One theory I have is that the two types of oppression look different. In a lot of ways women seem to have it pretty good compared to other minorities. We are seen as valuable by our oppressors. However, we are valuable as slaves were to their masters. We are valuable as objects, trophies, and commodities, not as human beings. We are baby incubators, house maids, etc. Although we are still beaten, raped, and killed that is somehow mitigated in the eyes of society because the perpetrator often “loves” his victim. We cannot be ostracized, and unlike other minorities we don’t have to face the constant fear of complete genocide either. Men simply humor our existence out of necessity. However, as far as all the other forms of discrimination and oppression go, we are right up there with everyone else. In some ways this makes the disdain and hatred of women even worse because men resent the fact that we are needed. They hate us, in part, for being capable of something which they are not, creating life.

Perhaps this is one of the reasons far more women are vegan/vegetarian than men. Women are able to more easily empathize with other animals, because we see ourselves in them, we are not very different at all, in fact. We are tolerated purely for male consumption. We are just flesh, only useful to the extent that we can offer sensory pleasure to men. We are forced to learn how to survive, even utilize, the existing structures of a system built in opposition to us. And just like animals, the continued oppression and abuse of women has fallen behind concern and awareness for the treatment of male members of minority groups.

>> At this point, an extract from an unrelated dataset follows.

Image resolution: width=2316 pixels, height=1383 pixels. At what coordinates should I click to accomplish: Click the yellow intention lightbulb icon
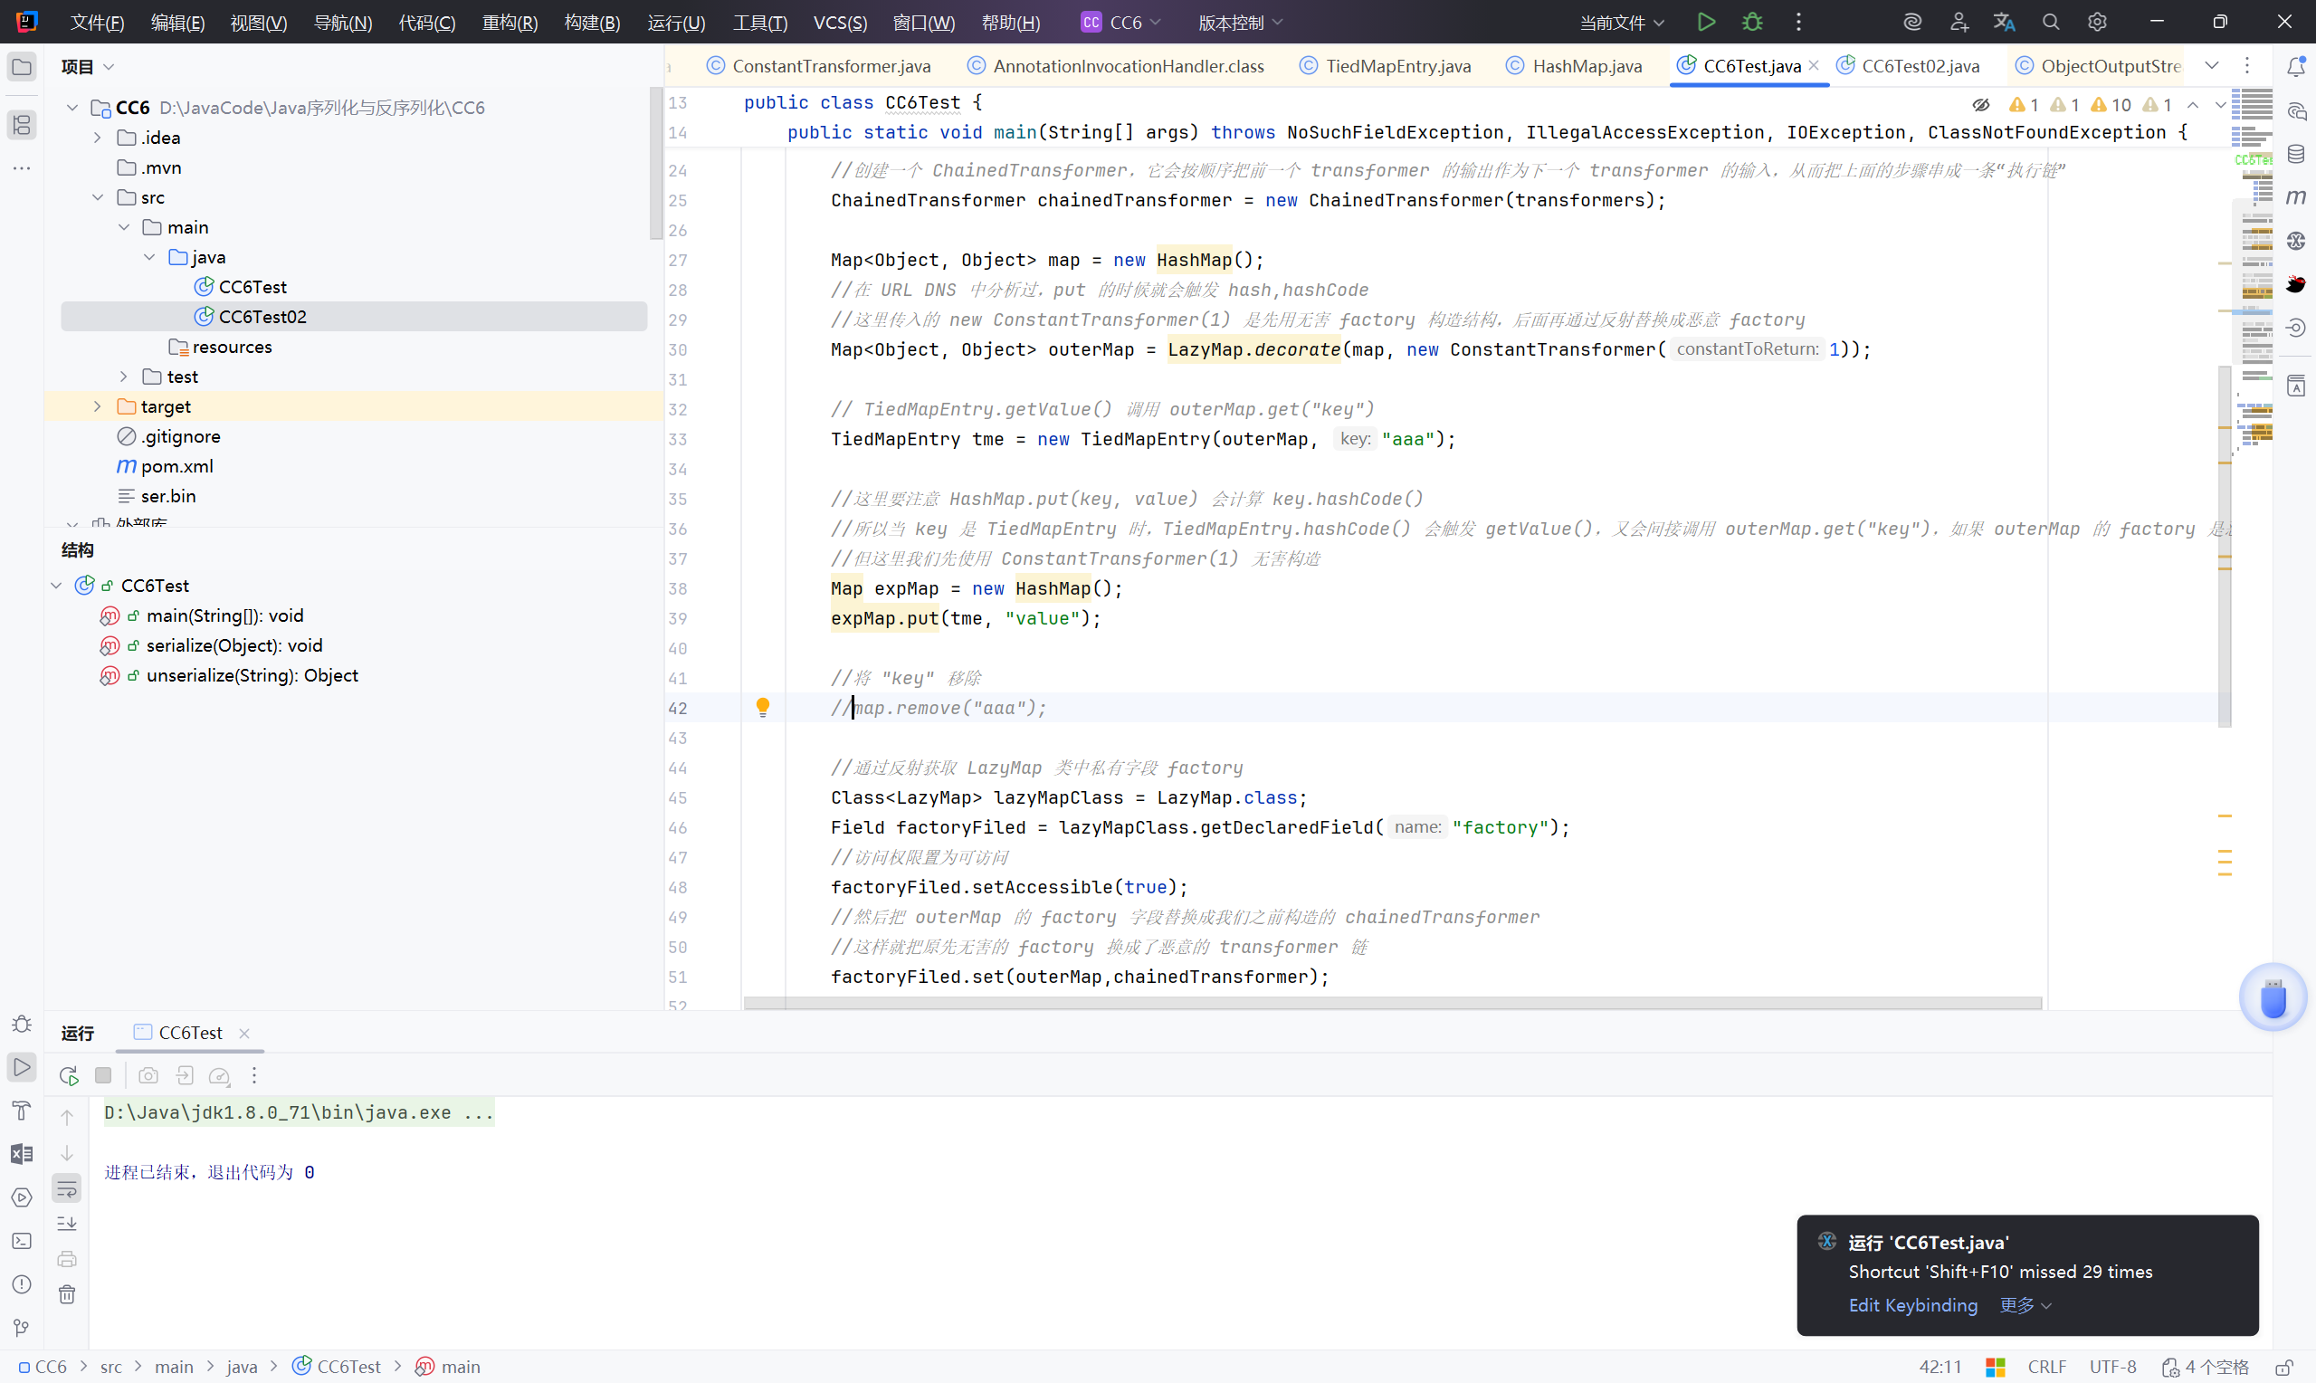click(763, 707)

I don’t know how this issue will ever be adequately addressed, especially when so many women are all too ready to submit to their oppressors and take for granted the rights our sisters have fought for. I suppose I just had to write about this today out of sheer frustration. I might as well use my voice to speak up on this issue while I can, and while I am able to use my youth and beauty to garner a bit more attention from my male overlords. I am all too aware that as I age, my value will continue to diminish in the eyes of the world. And that is a sobering thought.